How to Use Your Business Plan
Congratulations! If you have completed the course task sheets then you have answered most of the important key strategic questions which you need to understand your business. Taken together, these questions make up the largest part of an effective business plan; they will give you direction and will help you with the final questions concerning finances—investments and revenue forecasting. This subject will be covered in detail by Jean-Claude in the section concerning 'Finances and Pricing.' But you can't begin to make these decisions without first answering these key strategic questions.
How to Determine Your Budget for Start-up and Ongoing Operations (How much money do you need and when?)
- Look at your list of resources and calculate the cost of each item, both the purchase price and also ongoing maintenance costs. Include depreciation costs, as items will need to be replaced due to wear and tear. For example, a mountain bike may only last one season before it needs to be replaced. Tip: You can reduce wear and tear if you have a set of operating procedures to reduce damage (for example ensuring that all camping materials are cleaned and stored correctly after use). Often more expensive items last longer than cheaper alternatives; this is certainly true of rental bikes in Montenegro as the conditions are quite tough (with karst limestone terrain and lots of ascent and descent). More expensive bikes last longer and can also command a higher rental price.
- Look at your list of partners and contact each to agree on their prices or commission for services. These will be operating costs so you will not normally need to make any investment until you have a booking. Many service providers will require a deposit payment, and some sales partners work on a fee basis (for example tour resellers and OTAs). You will need to cover these costs before you receive a final payment from guests
How to Estimate Future Revenue and Growth?
This is a much harder question to answer. This is also where your vision for the company will come in handy. Although I advised you to have an ambitious vision for your company, we also need to consider a more conservative estimate. Larger companies often adopt a 'top down' approach. They would estimated the total size of the market—for example before the COVID-19 pandemic, Montenegro was receiving around 3 million visitors annually, so we could estimate what share of that market we could attract to take one of our activities.
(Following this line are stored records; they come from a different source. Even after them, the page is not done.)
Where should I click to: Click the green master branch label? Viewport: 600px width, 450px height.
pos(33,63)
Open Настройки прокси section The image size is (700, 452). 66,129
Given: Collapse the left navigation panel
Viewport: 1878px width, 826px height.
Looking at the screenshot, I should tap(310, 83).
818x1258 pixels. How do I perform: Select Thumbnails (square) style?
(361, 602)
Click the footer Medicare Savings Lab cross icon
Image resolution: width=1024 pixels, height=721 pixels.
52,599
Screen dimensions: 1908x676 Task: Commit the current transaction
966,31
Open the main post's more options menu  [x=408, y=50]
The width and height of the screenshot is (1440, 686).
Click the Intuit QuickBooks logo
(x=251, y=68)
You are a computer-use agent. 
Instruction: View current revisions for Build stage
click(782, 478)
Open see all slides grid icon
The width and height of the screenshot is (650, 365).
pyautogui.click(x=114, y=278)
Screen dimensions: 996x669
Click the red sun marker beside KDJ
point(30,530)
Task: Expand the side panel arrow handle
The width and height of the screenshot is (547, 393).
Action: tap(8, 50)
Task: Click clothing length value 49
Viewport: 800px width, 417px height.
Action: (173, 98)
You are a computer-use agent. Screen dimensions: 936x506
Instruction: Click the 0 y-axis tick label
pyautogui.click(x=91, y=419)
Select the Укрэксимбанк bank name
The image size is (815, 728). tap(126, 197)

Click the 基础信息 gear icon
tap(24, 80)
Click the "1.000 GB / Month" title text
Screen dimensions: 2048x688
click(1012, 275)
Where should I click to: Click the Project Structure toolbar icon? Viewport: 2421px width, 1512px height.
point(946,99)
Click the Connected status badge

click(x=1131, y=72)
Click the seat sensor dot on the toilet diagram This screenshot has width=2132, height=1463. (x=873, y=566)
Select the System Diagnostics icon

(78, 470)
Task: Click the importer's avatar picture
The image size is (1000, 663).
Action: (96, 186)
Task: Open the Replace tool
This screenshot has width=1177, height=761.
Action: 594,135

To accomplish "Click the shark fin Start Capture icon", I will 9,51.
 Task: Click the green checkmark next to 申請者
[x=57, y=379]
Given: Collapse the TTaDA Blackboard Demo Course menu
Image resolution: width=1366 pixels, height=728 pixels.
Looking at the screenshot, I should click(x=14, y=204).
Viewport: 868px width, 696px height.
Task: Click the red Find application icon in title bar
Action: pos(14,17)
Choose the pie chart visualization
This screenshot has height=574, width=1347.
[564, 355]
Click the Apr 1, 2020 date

However, that would require a lot of assumptions about our competitors and how they will react, and about the types of people coming to Montenegro and whether or not they were already buying a full package of activities. For a business of our size, I don’t think we would have learned a lot from that approach.
For smaller businesses it's better to take a 'bottom up' approach. Work out the potential revenue for your company for a specific period by calculating the total number of possible sales for each product or product line and multiply this by the average value of each guest. Think in terms of your capacity. How many customers can you serve with the resources you have, with the limitations imposed by seasonality and the weather, and consider what you want to achieve in your vision (for example you may not have chosen to chase the maximum number of guests). This calculation will give you the most optimistic estimate of future revenue, which would be unrealistic particularly in the first few years of business. But let's say you did assume full capacity, and then full sales—that would obviously be your most ambitious estimate for future growth. But full sales is much harder to achieve. You need to consider the situation based on 3 scenarios—full capacity (let's say 90% as there is always some level of wastage), then 50% and finally 30%.
What we have found is that it takes time to grow a business. It can take 2-3 years or longer to develop a valuable sales partner such as an international outbound operator from first contact to first guest, and normally a new partner will test the waters first with just one or two departure dates in the first operating year. If you do well they may come back and ask for more regular departure dates in the following year.
When you are starting out it can be difficult to forecast future growth, but there are a number of factors you can consider. Start with expenses, not revenues. When you're in the startup stage, it's much easier to forecast expenses than revenues.
How to Use Your Business Plan
- The plan should be a working, 'living' document. Circumstances change so you will need to review the key strategic questions on a regular basis, at least annually. This is particularly true if you are a start-up business. In conflict they say that "no plan survives the first contact with the enemy." The same is true in tourism; your plan will change once you begin working with guests, trade partners and service providers. We have all witnessed recently how wider societal and economic changes brought on by the COVID-19 pandemic have affected tourism.
- Use the business plan to set tasks for your colleagues and create deadlines to measure your progress. Discuss the key strategic questions with your colleagues and make sure that they understand the plan—how your business functions, what is important to your company, what you have set out to do and how you will achieve it.
- Use your business plan to demonstrate the value of your company. For loans or investors the business plan will help you to demonstrate why your business is worth backing and will answer many of the questions which a potential backer may have.